* _Task item_
The reply must consist of the lines from the first line of the records through the line containing "This screenshot has height=603, width=1044.", copied exactly, with every picture omitted.

Stored records:

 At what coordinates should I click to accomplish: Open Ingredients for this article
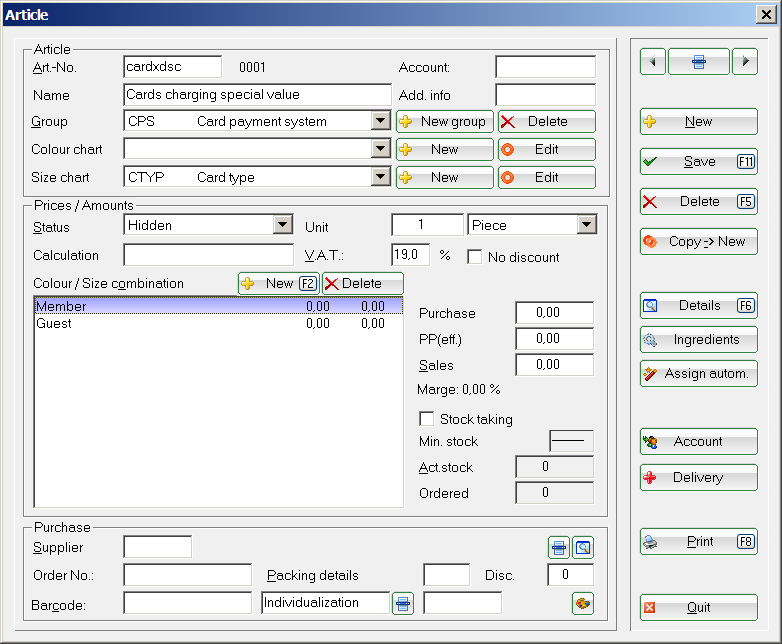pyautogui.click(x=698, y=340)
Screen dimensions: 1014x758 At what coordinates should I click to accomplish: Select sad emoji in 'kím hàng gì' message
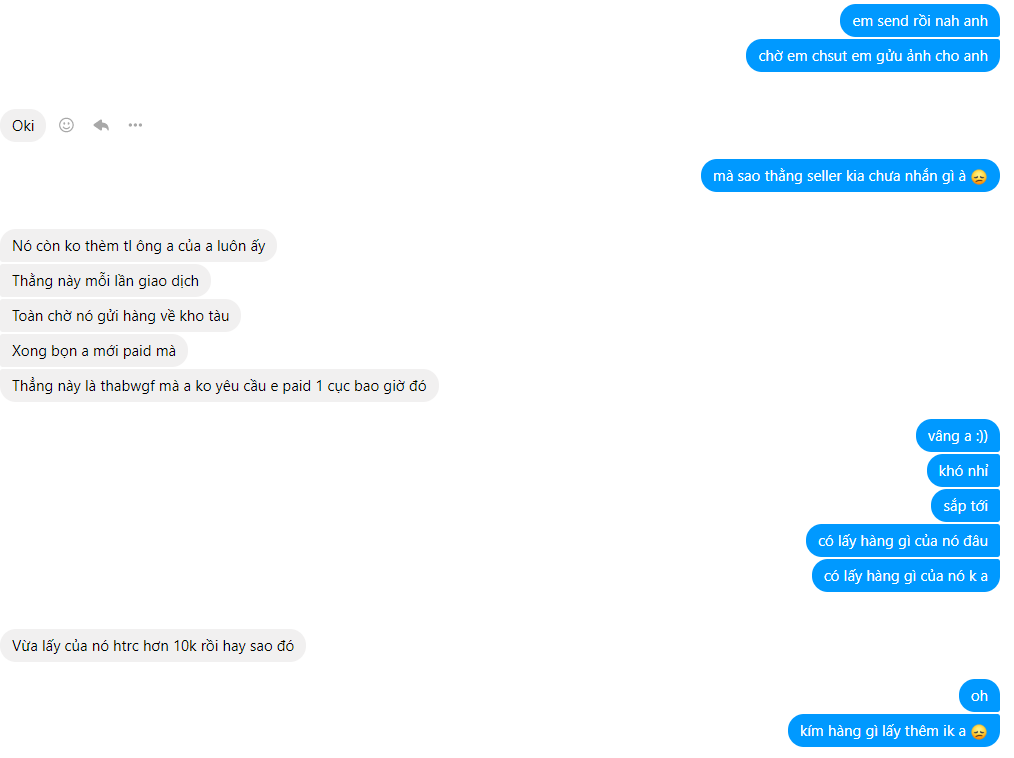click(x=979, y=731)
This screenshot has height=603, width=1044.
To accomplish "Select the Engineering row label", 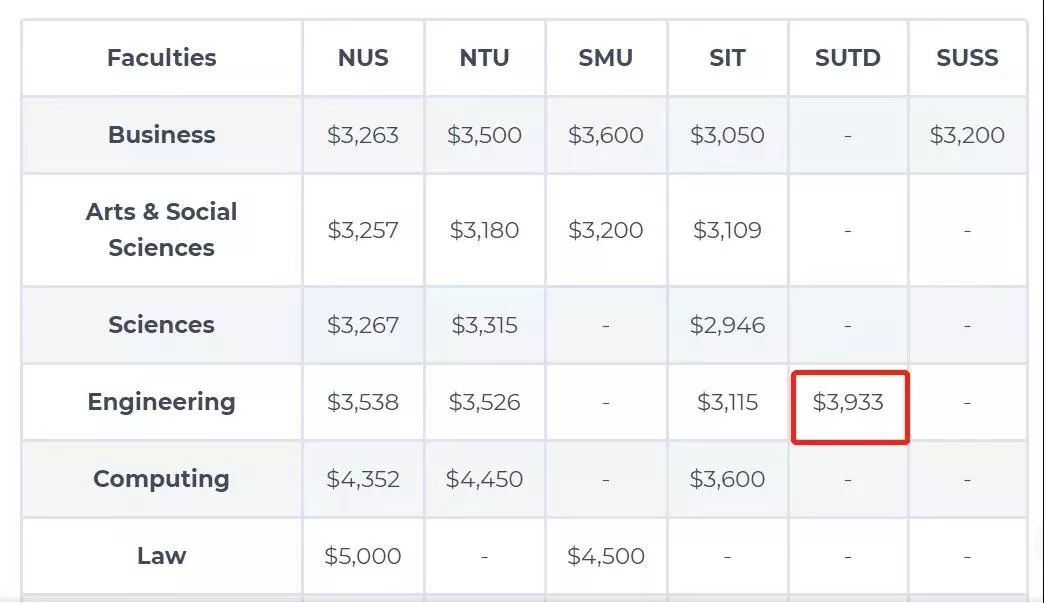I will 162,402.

* _Solution to this problem_
 At what coordinates should I click to accomplish: Open Ingredients for this article
pyautogui.click(x=698, y=340)
Screen dimensions: 1014x758 At what coordinates should I click to accomplish: Select sad emoji in 'kím hàng gì' message
click(x=979, y=731)
This screenshot has height=603, width=1044.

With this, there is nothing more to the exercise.